Without Children by Peggy O'Donnell Heffington

Author:Peggy O'Donnell Heffington [O’Donnell, Peggy Heffington]
Language: eng
Format: epub
Publisher: Basic Books
Published: 2023-04-18T00:00:00+00:00


CHAPTER 5

BECAUSE WE CAN’T

In April 2014, a woman named Brigitte Adams appeared on the cover of Bloomberg Businessweek. Her blond, shoulder-length hair was parted neatly on the side, and her long-sleeved black sheath dress and sensible-but-designer heels unmistakably labeled her a businesswoman, and probably a good one. Adams went to Vassar College, an elite institution in New York’s Hudson Valley. She spoke Italian fluently. She had more than a decade of experience in marketing for high-profile technology companies.

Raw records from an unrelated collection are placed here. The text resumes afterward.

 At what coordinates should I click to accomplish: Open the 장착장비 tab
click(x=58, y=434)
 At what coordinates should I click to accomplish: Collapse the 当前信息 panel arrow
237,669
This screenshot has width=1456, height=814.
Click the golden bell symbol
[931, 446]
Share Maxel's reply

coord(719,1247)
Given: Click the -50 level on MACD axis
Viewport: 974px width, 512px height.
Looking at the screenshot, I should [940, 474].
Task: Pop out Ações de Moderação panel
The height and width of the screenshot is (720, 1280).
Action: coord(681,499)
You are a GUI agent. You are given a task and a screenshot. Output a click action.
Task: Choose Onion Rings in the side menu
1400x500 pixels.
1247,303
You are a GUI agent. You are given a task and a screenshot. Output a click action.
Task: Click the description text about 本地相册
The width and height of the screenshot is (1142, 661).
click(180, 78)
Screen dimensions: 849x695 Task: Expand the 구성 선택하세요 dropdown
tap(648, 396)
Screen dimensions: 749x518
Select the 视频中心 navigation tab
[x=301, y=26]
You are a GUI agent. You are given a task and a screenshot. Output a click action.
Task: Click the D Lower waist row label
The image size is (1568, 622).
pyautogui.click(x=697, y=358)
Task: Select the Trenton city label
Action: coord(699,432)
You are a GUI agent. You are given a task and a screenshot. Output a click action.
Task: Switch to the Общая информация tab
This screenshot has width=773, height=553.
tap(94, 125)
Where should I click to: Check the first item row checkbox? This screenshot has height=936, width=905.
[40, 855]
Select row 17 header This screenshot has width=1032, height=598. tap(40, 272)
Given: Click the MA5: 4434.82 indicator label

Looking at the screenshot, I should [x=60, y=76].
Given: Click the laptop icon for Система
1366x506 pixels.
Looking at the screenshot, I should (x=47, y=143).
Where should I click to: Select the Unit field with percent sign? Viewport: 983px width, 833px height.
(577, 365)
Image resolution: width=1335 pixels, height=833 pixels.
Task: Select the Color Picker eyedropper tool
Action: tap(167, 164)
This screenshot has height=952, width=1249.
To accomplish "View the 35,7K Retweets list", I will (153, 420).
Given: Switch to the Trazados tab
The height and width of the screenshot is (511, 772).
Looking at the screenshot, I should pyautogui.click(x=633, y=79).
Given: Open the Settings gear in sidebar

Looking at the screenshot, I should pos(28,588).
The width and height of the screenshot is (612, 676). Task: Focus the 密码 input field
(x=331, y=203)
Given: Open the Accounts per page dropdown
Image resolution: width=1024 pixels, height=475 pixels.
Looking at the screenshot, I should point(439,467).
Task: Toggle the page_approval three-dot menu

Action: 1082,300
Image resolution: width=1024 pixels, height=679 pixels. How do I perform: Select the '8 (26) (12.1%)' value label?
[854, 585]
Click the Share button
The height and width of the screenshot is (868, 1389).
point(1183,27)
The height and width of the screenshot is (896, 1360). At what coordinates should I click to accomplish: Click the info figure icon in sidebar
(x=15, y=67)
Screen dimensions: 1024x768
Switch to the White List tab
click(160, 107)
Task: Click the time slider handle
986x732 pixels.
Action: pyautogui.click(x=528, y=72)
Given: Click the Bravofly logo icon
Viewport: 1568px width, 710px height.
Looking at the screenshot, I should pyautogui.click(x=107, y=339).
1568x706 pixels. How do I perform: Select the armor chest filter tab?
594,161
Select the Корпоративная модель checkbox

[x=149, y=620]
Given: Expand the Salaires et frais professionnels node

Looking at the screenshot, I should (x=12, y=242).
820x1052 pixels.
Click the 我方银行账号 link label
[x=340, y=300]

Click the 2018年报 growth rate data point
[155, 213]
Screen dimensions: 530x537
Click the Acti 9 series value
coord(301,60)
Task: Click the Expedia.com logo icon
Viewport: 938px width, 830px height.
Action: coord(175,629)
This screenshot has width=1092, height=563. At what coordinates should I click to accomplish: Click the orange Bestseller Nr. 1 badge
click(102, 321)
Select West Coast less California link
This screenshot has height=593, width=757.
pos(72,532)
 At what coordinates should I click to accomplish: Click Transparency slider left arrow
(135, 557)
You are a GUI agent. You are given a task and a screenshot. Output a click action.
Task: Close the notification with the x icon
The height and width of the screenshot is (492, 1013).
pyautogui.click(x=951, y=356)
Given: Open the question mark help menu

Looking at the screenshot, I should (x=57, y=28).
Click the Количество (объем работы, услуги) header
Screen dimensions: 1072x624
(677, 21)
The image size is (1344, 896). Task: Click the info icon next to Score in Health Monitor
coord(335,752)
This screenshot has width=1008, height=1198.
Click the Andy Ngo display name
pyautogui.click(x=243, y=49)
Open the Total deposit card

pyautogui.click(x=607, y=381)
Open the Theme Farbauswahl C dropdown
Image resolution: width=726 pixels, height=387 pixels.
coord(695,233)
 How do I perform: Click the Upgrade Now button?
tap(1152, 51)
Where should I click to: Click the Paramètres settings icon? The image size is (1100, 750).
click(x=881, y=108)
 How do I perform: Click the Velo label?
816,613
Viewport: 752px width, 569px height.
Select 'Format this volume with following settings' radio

And she’d spent $19,000 out of pocket to freeze her eggs. “Freeze Your Eggs, Free Your Career,” read the headline on the magazine’s cover. “A new fertility procedure gives women more choices in the quest to have it all.” In addition to Adams, the article featured a Manhattan doctor, a Los Angeles lawyer, a Wall Street investment banker, and an author, all of them frustrated about having to worry about fertility on top of their demanding jobs. “I just wanted to take the pressure off,” said Suzanne LaJoie, the doctor. “Men don’t have a biological clock, and I felt like it leveled the playing field a bit.” Emily, the investment banker, told Bloomberg that she had spent “more than a car but less than a house” to freeze her eggs, and that she found the experience “empowering.” Her mom was less impressed. “She told me,” Emily said, “only half-jokingly, ‘I’m glad you went to business school and work 100 hours a week—and don’t have time to meet anyone—so you can afford to freeze your eggs.’ Thanks, Mom.” But for the members of the “egg freezing generation,” as the Bloomberg writer calls them, the cost-benefit analysis made sense. “By freezing [your eggs],” one of the women featured in the article said, “you’re walking taller; your head is held higher. And that can pay off both in your work and your romantic lives.”

Adams made the decision to freeze her eggs after getting a divorce in her late thirties. Turning thirty-nine was “desperation level,” she remembered: it felt like now or never to do something about having kids. Egg freezing, she thought, would buy her valuable time. Adams remembered later that the procedure gave her a wonderful sense of freedom: suddenly unchained from the biological clock, she could focus on her career for a few more years, find the right guy to marry, and still end up with the big family she’d always wanted. “It’s not a sure thing,” Adams acknowledged, “but it’s a gamble I’m willing to take.”1 As one journalist put it later, Adams’s cover photo on Bloomberg made her “the poster child for freezing your eggs.”2

When it emerged in the late 1970s, in vitro fertilization, IVF for short, was nothing short of a revolution for women struggling with infertility. In vitro is Latin for “in glass,” a reference to the still kind of mind-boggling fact that scientists have figured out how to make conception take place in a glass petri dish on a laboratory table. Before the first IVF baby was born in the United Kingdom in 1978, every human ever born was conceived in vivo, in a living human body.